Before actually using color for digitally printed applications, it is
necessary to understand some of the factors that influence the
appearance of color on a printed document. Described below are some of
the important points to consider.
|
 Spot
color is usually considered to be any color used on a document that is
not a process color. It can be used simply as a secondary color or as a
color to provide emphasis to a specific area of a printed piece. Spot
colors are often printed in conjunction with four-color printing because
many digital presses and direct imaging presses have the capability of
printing five or more colors at one time.Specialty digital inks can also be used as a spot color to provide even greater emphasis to an area. Some examples of specialty inks are: fluorescent varieties, fade resistant inks, opaque inks, and metallic inks. Many of the specialty inks demand unique considerations for their proper use at the press, especially when they are used on direct imaging presses. Metallic inks may require that the press run at a slower rate and the preparation and clean up time may be longer.

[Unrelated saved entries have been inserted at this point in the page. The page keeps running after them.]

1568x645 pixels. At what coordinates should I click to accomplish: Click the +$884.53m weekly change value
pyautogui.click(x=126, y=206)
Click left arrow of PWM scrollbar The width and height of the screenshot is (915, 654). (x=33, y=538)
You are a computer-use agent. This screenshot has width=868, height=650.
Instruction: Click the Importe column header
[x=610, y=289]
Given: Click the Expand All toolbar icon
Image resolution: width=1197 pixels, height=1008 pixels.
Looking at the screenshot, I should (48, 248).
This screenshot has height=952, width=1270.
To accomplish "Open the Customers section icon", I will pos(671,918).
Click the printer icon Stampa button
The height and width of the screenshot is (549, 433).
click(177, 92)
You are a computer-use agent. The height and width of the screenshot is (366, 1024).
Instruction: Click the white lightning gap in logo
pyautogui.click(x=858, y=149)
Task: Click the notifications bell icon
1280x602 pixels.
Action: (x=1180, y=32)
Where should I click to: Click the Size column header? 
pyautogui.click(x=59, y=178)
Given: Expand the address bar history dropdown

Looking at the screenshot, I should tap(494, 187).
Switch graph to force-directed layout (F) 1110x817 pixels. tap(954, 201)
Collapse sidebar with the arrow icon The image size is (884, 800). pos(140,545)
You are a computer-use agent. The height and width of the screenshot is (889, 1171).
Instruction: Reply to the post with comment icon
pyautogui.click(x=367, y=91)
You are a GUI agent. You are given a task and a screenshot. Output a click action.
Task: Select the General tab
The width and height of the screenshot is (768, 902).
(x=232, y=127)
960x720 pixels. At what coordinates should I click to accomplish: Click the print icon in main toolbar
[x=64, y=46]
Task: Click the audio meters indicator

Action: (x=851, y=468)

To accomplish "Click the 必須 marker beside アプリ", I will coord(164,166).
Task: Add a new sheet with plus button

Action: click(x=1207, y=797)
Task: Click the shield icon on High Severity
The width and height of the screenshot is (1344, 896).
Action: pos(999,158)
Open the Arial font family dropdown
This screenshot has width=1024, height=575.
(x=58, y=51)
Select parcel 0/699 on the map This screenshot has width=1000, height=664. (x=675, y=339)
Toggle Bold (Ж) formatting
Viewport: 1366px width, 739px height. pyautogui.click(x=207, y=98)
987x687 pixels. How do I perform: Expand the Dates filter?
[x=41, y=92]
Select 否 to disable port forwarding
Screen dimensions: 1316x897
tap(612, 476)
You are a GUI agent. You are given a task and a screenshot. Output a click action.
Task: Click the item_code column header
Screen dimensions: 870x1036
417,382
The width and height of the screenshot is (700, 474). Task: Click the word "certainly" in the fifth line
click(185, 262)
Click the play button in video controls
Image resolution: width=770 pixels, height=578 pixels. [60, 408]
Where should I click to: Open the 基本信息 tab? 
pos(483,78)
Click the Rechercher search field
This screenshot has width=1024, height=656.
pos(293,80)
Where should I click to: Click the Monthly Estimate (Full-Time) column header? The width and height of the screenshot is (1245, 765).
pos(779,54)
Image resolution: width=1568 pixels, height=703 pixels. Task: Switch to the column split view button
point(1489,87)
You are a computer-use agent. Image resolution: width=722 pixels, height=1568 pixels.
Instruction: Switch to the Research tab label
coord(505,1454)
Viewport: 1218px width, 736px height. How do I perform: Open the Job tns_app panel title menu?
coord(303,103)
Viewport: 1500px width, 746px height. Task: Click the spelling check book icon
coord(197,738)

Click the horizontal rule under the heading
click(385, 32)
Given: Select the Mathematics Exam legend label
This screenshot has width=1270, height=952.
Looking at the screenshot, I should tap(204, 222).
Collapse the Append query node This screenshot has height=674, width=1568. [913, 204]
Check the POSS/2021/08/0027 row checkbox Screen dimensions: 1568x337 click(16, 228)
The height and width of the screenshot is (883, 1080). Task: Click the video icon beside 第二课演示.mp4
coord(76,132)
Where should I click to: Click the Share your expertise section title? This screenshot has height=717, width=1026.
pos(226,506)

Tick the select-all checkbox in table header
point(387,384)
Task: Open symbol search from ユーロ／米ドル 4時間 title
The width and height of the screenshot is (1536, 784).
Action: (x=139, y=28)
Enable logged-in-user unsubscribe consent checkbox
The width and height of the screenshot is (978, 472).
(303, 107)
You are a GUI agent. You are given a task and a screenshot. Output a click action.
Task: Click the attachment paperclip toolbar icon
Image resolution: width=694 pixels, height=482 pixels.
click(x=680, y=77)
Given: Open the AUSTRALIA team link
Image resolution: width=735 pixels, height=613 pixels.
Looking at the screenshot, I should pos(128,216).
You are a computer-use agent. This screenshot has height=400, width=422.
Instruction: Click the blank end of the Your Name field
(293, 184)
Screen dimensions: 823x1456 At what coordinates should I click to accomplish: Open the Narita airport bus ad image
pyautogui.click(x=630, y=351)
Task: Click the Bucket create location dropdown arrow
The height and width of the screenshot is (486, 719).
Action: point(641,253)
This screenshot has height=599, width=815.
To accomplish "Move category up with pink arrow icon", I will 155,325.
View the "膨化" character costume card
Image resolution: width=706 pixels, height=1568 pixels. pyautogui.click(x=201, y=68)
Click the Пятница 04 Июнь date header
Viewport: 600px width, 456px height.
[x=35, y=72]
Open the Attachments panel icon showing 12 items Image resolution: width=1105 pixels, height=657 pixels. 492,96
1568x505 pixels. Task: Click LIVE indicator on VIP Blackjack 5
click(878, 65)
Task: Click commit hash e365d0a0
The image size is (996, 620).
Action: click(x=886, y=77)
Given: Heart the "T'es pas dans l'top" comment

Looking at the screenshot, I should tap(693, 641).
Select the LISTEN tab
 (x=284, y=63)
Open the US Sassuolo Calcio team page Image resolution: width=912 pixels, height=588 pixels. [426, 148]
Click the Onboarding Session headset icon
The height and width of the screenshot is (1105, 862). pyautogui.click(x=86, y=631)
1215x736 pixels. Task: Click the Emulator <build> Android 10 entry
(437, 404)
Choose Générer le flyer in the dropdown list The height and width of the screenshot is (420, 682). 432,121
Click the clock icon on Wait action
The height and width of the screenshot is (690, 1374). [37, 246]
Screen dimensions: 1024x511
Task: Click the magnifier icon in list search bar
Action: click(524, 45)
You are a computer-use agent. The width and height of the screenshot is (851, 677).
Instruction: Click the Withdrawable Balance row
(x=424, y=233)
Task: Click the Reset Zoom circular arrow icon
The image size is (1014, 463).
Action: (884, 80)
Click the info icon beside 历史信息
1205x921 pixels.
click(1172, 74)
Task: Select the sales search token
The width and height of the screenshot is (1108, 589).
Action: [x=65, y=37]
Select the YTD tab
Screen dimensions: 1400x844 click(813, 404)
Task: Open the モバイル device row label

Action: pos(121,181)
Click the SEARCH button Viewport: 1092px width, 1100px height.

Fluorescent inks are very transparent and may require that the printed document be run a second time through the direct imaging press to achieve the desired coating of ink. |
Subtractive Color Theory
Red, Green and Blue ( RGB), are the primary colors of white light and are called the Additive Primary Colors. (*For complete information on Additive Color, see "Color Models" in the article, Color on Digitally Printed Applications.) We are able to see color because different objects reflect and absorb, or subtract, the primary colors of light differently. For example, we see an object as yellow because it absorbs or subtracts
blue light from white light. Since the blue light has been absorbed,
the red and green light is leftover and is reflected back to our eyes.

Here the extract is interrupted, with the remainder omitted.